**Given passage**
How to Resolve App Crashes in Android Studio?
While developing applications in Android Studio we might encounter many errors while writing code in the editor. We know that there’s an error since the editor automatically detects in real-time and highlights it in red color like this
Well, in the above image we can see that the error occurs due to a closing bracket after orderLists in Line 58. We can say that because the editor detects that in real-time and warns us with red underlining at that line. Now we can write error-less code and our app should run, right? Well, NO. Because the editor only helps in detecting the syntax error in the code. Whereas we have many other kinds of errors that might cause our app not to work the way we want it to be. Runtime and Logical errors are the common ones and cannot be detected in the editor.
Now the question is – We have written 100’s and 1000’s lines of error less codes or I should syntax error free code that compiles and runs without any problem. But my app still stops working or some features don’t work the way I want it to?
In this situation, the Logcat acts as our best friend. Logcat Window is the place where various messages can be printed when an application runs. Suppose, you are running your application and the program crashes, unfortunately. Then, Logcat Window is going to help you to debug the output by collecting and viewing all the messages that your emulator throws. So, this is a very useful component for the app development because this Logcat dumps a lot of system messages and these messages are actually thrown by the emulator. In Android Studio one of the most used tools is Logcat. Logcat window in Android Studio is used to display real-time system messages and messages that are added in the Log class of the app. To open Logcat Click View > Tool Windows > Logcat (Alt + 6 or from the toolbar window).

**Given data**
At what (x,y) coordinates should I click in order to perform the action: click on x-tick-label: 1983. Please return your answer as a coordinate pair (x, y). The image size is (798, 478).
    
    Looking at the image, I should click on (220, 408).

**Task details**
Continue the passage on resolving app crashes in Android Studio from the point where it stops.

**Written response**
Most Common Types of Error
- NullPointerException – When expecting from null variables, objects, or classes.
- IOException – Exceptions produced by failed or interrupted I/O operations.
- OutOfMemoryError – When an object cannot be allocated more memory by its garbage collector.
Solutions to fix App Crash
1. Observe the App Crash
Suppose you have built an application with multiple activities or fragments or both then you need to observe and see which action causes the application to crash. This might sometimes help you automatically remember or recall what mistake was made and which part of the app is causing that.
2. Find the Stack Trace
It is best to look at the logcat to find the exact point of error. You can open the logcat and in the error section start reading the log error messages. Scroll to the bottom of the screen and look for the line that says Caused by. You may find the file name and line number in the logcat messages, which will lead you directly to the cause of the error. Look for elements to resolve the error.
- File Name
- Line Number
- Exception Type
- Exception Message
3. Investigation Techniques
There are times when you might not find the exact line of code or file name that’s causing the error. So you should following techniques to investigate by yourself –
- Toast – Toast messages are used to display alerts messages and in this case, you can use them to display failure messages.
- Logging – Logging is used to print messages in the logcat.
- Breakpoints – It can be used to investigate values at the points where breaks are applied.
4. Google for Solution
There will be times we cannot fix the bug by ourselves and that’s ok. That’s the time you should start searching for solutions on the internet. Try googling with the main query message like – java.lang.NullPointerException. Generally, try looking for links of StackOverflow with maximum matching keywords of your search in the google search results. Afterward, you can go for other portals if you do not find the solution in StackOverflow.